══ Working data
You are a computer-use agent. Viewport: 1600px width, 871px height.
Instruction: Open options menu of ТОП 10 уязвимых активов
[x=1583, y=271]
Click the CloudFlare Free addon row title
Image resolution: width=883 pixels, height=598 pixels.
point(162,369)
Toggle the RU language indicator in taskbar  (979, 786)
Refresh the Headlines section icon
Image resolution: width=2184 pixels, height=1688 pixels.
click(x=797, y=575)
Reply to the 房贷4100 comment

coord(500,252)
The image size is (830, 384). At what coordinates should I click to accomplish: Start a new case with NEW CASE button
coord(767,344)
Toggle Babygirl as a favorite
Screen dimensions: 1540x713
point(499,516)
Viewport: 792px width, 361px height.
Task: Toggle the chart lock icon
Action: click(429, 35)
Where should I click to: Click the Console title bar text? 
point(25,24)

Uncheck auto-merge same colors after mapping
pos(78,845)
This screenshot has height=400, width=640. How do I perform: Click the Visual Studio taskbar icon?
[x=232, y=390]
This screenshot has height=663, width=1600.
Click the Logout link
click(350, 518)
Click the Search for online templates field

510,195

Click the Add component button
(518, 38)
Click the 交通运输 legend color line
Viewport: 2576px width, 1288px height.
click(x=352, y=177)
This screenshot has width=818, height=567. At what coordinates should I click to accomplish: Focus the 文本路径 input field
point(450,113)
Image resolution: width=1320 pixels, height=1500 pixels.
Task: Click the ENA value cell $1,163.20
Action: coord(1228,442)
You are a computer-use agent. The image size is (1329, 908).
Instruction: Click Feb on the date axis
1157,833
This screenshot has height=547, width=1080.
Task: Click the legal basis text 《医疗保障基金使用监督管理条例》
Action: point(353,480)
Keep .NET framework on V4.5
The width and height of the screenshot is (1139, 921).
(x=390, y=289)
════
*Written instruction:* Copy every line of the material above word for word, leaving nothing out and changing nothing.

*Response for this exercise:*
You are a computer-use agent. Viewport: 1600px width, 871px height.
Instruction: Open options menu of ТОП 10 уязвимых активов
[x=1583, y=271]
Click the CloudFlare Free addon row title
Image resolution: width=883 pixels, height=598 pixels.
point(162,369)
Toggle the RU language indicator in taskbar  (979, 786)
Refresh the Headlines section icon
Image resolution: width=2184 pixels, height=1688 pixels.
click(x=797, y=575)
Reply to the 房贷4100 comment

coord(500,252)
The image size is (830, 384). At what coordinates should I click to accomplish: Start a new case with NEW CASE button
coord(767,344)
Toggle Babygirl as a favorite
Screen dimensions: 1540x713
point(499,516)
Viewport: 792px width, 361px height.
Task: Toggle the chart lock icon
Action: click(429, 35)
Where should I click to: Click the Console title bar text? 
point(25,24)

Uncheck auto-merge same colors after mapping
pos(78,845)
This screenshot has height=400, width=640. How do I perform: Click the Visual Studio taskbar icon?
[x=232, y=390]
This screenshot has height=663, width=1600.
Click the Logout link
click(350, 518)
Click the Search for online templates field

510,195

Click the Add component button
(518, 38)
Click the 交通运输 legend color line
Viewport: 2576px width, 1288px height.
click(x=352, y=177)
This screenshot has width=818, height=567. At what coordinates should I click to accomplish: Focus the 文本路径 input field
point(450,113)
Image resolution: width=1320 pixels, height=1500 pixels.
Task: Click the ENA value cell $1,163.20
Action: coord(1228,442)
You are a computer-use agent. The image size is (1329, 908).
Instruction: Click Feb on the date axis
1157,833
This screenshot has height=547, width=1080.
Task: Click the legal basis text 《医疗保障基金使用监督管理条例》
Action: point(353,480)
Keep .NET framework on V4.5
The width and height of the screenshot is (1139, 921).
(x=390, y=289)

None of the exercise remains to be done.